# [WHAT THE EXERCISE ASKS]
Restate the records so that not a single word differs.
Top of DATASET RECORDS
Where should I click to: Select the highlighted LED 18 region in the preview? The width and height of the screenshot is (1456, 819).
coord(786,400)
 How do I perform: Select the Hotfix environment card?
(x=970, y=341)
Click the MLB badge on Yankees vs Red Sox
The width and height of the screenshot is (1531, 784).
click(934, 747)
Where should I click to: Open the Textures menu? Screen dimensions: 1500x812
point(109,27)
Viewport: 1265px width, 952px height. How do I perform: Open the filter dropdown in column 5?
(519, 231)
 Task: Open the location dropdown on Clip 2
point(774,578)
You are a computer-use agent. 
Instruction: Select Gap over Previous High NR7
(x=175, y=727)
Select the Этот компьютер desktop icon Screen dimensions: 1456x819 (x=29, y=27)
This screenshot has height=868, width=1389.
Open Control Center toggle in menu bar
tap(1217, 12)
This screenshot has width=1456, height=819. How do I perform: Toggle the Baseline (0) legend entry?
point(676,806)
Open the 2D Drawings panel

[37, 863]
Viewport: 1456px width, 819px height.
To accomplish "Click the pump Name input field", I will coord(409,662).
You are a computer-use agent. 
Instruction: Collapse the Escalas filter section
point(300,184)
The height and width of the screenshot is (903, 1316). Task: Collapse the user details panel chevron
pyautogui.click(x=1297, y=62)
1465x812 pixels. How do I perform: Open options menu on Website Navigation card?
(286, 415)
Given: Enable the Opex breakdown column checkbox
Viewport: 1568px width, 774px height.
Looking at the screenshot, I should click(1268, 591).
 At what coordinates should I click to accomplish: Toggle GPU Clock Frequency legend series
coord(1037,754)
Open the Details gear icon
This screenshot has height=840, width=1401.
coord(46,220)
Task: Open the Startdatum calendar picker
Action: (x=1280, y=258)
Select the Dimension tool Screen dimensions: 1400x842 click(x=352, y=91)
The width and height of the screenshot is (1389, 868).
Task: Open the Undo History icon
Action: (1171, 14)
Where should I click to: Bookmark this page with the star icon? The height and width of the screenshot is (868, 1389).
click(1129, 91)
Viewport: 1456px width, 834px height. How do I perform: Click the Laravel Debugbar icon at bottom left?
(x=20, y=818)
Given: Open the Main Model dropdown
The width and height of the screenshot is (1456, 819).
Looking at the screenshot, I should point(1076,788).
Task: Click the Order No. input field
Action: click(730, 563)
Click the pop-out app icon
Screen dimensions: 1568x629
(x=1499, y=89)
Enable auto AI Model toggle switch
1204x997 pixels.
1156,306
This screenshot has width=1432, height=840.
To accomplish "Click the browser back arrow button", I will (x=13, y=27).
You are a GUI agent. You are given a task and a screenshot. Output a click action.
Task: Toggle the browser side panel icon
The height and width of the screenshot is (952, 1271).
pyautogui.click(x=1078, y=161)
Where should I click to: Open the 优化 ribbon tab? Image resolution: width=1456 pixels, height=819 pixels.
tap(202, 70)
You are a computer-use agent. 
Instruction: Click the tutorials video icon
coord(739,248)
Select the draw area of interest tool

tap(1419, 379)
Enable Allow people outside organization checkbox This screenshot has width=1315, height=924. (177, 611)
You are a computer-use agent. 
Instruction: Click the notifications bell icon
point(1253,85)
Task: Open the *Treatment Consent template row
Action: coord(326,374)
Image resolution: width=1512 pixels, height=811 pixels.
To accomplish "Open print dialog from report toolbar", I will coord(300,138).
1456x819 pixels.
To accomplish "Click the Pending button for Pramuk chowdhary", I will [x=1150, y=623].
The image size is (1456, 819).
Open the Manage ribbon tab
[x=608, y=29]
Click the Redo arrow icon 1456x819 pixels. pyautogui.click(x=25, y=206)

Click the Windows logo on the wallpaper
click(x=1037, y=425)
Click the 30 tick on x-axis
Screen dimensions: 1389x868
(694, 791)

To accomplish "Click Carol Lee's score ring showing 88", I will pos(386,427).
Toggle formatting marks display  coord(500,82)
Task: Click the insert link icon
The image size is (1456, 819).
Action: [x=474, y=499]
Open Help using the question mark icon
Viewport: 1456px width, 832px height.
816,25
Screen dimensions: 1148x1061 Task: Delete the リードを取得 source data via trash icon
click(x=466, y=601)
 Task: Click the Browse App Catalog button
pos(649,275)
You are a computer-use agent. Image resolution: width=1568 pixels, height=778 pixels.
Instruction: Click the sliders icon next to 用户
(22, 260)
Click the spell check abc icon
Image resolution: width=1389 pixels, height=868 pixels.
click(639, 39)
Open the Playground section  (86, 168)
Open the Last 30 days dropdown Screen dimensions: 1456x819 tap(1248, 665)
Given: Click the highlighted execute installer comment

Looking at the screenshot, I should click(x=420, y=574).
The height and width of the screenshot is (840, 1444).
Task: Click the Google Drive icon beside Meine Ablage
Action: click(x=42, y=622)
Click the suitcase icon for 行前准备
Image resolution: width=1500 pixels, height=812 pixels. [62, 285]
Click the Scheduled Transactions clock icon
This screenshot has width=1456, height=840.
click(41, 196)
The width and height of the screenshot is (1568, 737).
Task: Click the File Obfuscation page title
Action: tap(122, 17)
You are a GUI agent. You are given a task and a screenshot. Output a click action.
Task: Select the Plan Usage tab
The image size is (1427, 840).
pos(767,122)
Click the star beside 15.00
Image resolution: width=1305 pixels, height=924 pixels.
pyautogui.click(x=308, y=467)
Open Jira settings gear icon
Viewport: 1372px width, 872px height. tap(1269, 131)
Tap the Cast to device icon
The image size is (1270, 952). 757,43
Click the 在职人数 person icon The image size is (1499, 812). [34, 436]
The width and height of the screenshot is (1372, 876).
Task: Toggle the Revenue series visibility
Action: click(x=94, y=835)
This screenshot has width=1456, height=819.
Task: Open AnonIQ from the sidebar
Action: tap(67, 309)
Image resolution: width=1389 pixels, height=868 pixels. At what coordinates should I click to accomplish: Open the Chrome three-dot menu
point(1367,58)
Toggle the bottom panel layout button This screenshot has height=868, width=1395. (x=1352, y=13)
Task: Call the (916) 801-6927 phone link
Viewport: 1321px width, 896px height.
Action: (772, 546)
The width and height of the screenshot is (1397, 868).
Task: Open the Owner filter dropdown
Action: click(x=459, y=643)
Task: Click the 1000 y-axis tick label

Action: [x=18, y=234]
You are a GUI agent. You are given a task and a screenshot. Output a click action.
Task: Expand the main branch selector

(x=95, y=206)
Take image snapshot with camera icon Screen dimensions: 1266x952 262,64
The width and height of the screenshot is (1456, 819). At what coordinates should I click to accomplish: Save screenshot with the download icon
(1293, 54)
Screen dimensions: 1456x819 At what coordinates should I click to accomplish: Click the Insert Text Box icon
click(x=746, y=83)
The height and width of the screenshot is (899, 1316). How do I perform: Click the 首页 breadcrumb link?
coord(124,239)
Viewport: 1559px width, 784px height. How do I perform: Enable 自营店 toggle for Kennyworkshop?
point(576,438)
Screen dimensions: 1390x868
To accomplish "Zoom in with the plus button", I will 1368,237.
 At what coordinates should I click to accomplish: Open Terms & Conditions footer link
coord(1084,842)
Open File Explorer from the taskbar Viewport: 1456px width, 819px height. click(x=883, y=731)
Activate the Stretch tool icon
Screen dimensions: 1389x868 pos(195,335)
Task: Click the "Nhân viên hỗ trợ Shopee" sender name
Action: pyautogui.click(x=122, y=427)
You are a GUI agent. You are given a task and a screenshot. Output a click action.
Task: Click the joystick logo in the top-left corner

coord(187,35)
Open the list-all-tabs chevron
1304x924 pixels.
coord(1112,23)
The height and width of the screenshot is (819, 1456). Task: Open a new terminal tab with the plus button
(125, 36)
Bottom of DATASET RECORDS
# [ANSWER FOR THIS EXERCISE]
Where should I click to: Select the highlighted LED 18 region in the preview? The width and height of the screenshot is (1456, 819).
coord(786,400)
 How do I perform: Select the Hotfix environment card?
(x=970, y=341)
Click the MLB badge on Yankees vs Red Sox
The width and height of the screenshot is (1531, 784).
click(934, 747)
Where should I click to: Open the Textures menu? Screen dimensions: 1500x812
point(109,27)
Viewport: 1265px width, 952px height. How do I perform: Open the filter dropdown in column 5?
(519, 231)
 Task: Open the location dropdown on Clip 2
point(774,578)
You are a computer-use agent. 
Instruction: Select Gap over Previous High NR7
(x=175, y=727)
Select the Этот компьютер desktop icon Screen dimensions: 1456x819 (x=29, y=27)
This screenshot has height=868, width=1389.
Open Control Center toggle in menu bar
tap(1217, 12)
This screenshot has width=1456, height=819. How do I perform: Toggle the Baseline (0) legend entry?
point(676,806)
Open the 2D Drawings panel

[37, 863]
Viewport: 1456px width, 819px height.
To accomplish "Click the pump Name input field", I will coord(409,662).
You are a computer-use agent. 
Instruction: Collapse the Escalas filter section
point(300,184)
The height and width of the screenshot is (903, 1316). Task: Collapse the user details panel chevron
pyautogui.click(x=1297, y=62)
1465x812 pixels. How do I perform: Open options menu on Website Navigation card?
(286, 415)
Given: Enable the Opex breakdown column checkbox
Viewport: 1568px width, 774px height.
Looking at the screenshot, I should click(1268, 591).
 At what coordinates should I click to accomplish: Toggle GPU Clock Frequency legend series
coord(1037,754)
Open the Details gear icon
This screenshot has height=840, width=1401.
coord(46,220)
Task: Open the Startdatum calendar picker
Action: (x=1280, y=258)
Select the Dimension tool Screen dimensions: 1400x842 click(x=352, y=91)
The width and height of the screenshot is (1389, 868).
Task: Open the Undo History icon
Action: (1171, 14)
Where should I click to: Bookmark this page with the star icon? The height and width of the screenshot is (868, 1389).
click(1129, 91)
Viewport: 1456px width, 834px height. How do I perform: Click the Laravel Debugbar icon at bottom left?
(x=20, y=818)
Given: Open the Main Model dropdown
The width and height of the screenshot is (1456, 819).
Looking at the screenshot, I should point(1076,788).
Task: Click the Order No. input field
Action: click(730, 563)
Click the pop-out app icon
Screen dimensions: 1568x629
(x=1499, y=89)
Enable auto AI Model toggle switch
1204x997 pixels.
1156,306
This screenshot has width=1432, height=840.
To accomplish "Click the browser back arrow button", I will (x=13, y=27).
You are a GUI agent. You are given a task and a screenshot. Output a click action.
Task: Toggle the browser side panel icon
The height and width of the screenshot is (952, 1271).
pyautogui.click(x=1078, y=161)
Where should I click to: Open the 优化 ribbon tab? Image resolution: width=1456 pixels, height=819 pixels.
tap(202, 70)
You are a computer-use agent. 
Instruction: Click the tutorials video icon
coord(739,248)
Select the draw area of interest tool

tap(1419, 379)
Enable Allow people outside organization checkbox This screenshot has width=1315, height=924. (177, 611)
You are a computer-use agent. 
Instruction: Click the notifications bell icon
point(1253,85)
Task: Open the *Treatment Consent template row
Action: coord(326,374)
Image resolution: width=1512 pixels, height=811 pixels.
To accomplish "Open print dialog from report toolbar", I will coord(300,138).
1456x819 pixels.
To accomplish "Click the Pending button for Pramuk chowdhary", I will [x=1150, y=623].
The image size is (1456, 819).
Open the Manage ribbon tab
[x=608, y=29]
Click the Redo arrow icon 1456x819 pixels. pyautogui.click(x=25, y=206)

Click the Windows logo on the wallpaper
click(x=1037, y=425)
Click the 30 tick on x-axis
Screen dimensions: 1389x868
(694, 791)

To accomplish "Click Carol Lee's score ring showing 88", I will pos(386,427).
Toggle formatting marks display  coord(500,82)
Task: Click the insert link icon
The image size is (1456, 819).
Action: [x=474, y=499]
Open Help using the question mark icon
Viewport: 1456px width, 832px height.
816,25
Screen dimensions: 1148x1061 Task: Delete the リードを取得 source data via trash icon
click(x=466, y=601)
 Task: Click the Browse App Catalog button
pos(649,275)
You are a computer-use agent. Image resolution: width=1568 pixels, height=778 pixels.
Instruction: Click the sliders icon next to 用户
(22, 260)
Click the spell check abc icon
Image resolution: width=1389 pixels, height=868 pixels.
click(639, 39)
Open the Playground section  (86, 168)
Open the Last 30 days dropdown Screen dimensions: 1456x819 tap(1248, 665)
Given: Click the highlighted execute installer comment

Looking at the screenshot, I should click(x=420, y=574).
The height and width of the screenshot is (840, 1444).
Task: Click the Google Drive icon beside Meine Ablage
Action: click(x=42, y=622)
Click the suitcase icon for 行前准备
Image resolution: width=1500 pixels, height=812 pixels. [62, 285]
Click the Scheduled Transactions clock icon
This screenshot has width=1456, height=840.
click(41, 196)
The width and height of the screenshot is (1568, 737).
Task: Click the File Obfuscation page title
Action: tap(122, 17)
You are a GUI agent. You are given a task and a screenshot. Output a click action.
Task: Select the Plan Usage tab
The image size is (1427, 840).
pos(767,122)
Click the star beside 15.00
Image resolution: width=1305 pixels, height=924 pixels.
pyautogui.click(x=308, y=467)
Open Jira settings gear icon
Viewport: 1372px width, 872px height. tap(1269, 131)
Tap the Cast to device icon
The image size is (1270, 952). 757,43
Click the 在职人数 person icon The image size is (1499, 812). [34, 436]
The width and height of the screenshot is (1372, 876).
Task: Toggle the Revenue series visibility
Action: click(x=94, y=835)
This screenshot has width=1456, height=819.
Task: Open AnonIQ from the sidebar
Action: tap(67, 309)
Image resolution: width=1389 pixels, height=868 pixels. At what coordinates should I click to accomplish: Open the Chrome three-dot menu
point(1367,58)
Toggle the bottom panel layout button This screenshot has height=868, width=1395. (x=1352, y=13)
Task: Call the (916) 801-6927 phone link
Viewport: 1321px width, 896px height.
Action: (772, 546)
The width and height of the screenshot is (1397, 868).
Task: Open the Owner filter dropdown
Action: click(x=459, y=643)
Task: Click the 1000 y-axis tick label

Action: [x=18, y=234]
You are a GUI agent. You are given a task and a screenshot. Output a click action.
Task: Expand the main branch selector

(x=95, y=206)
Take image snapshot with camera icon Screen dimensions: 1266x952 262,64
The width and height of the screenshot is (1456, 819). At what coordinates should I click to accomplish: Save screenshot with the download icon
(1293, 54)
Screen dimensions: 1456x819 At what coordinates should I click to accomplish: Click the Insert Text Box icon
click(x=746, y=83)
The height and width of the screenshot is (899, 1316). How do I perform: Click the 首页 breadcrumb link?
coord(124,239)
Viewport: 1559px width, 784px height. How do I perform: Enable 自营店 toggle for Kennyworkshop?
point(576,438)
Screen dimensions: 1390x868
To accomplish "Zoom in with the plus button", I will 1368,237.
 At what coordinates should I click to accomplish: Open Terms & Conditions footer link
coord(1084,842)
Open File Explorer from the taskbar Viewport: 1456px width, 819px height. click(x=883, y=731)
Activate the Stretch tool icon
Screen dimensions: 1389x868 pos(195,335)
Task: Click the "Nhân viên hỗ trợ Shopee" sender name
Action: pyautogui.click(x=122, y=427)
You are a GUI agent. You are given a task and a screenshot. Output a click action.
Task: Click the joystick logo in the top-left corner

coord(187,35)
Open the list-all-tabs chevron
1304x924 pixels.
coord(1112,23)
The height and width of the screenshot is (819, 1456). Task: Open a new terminal tab with the plus button
(125, 36)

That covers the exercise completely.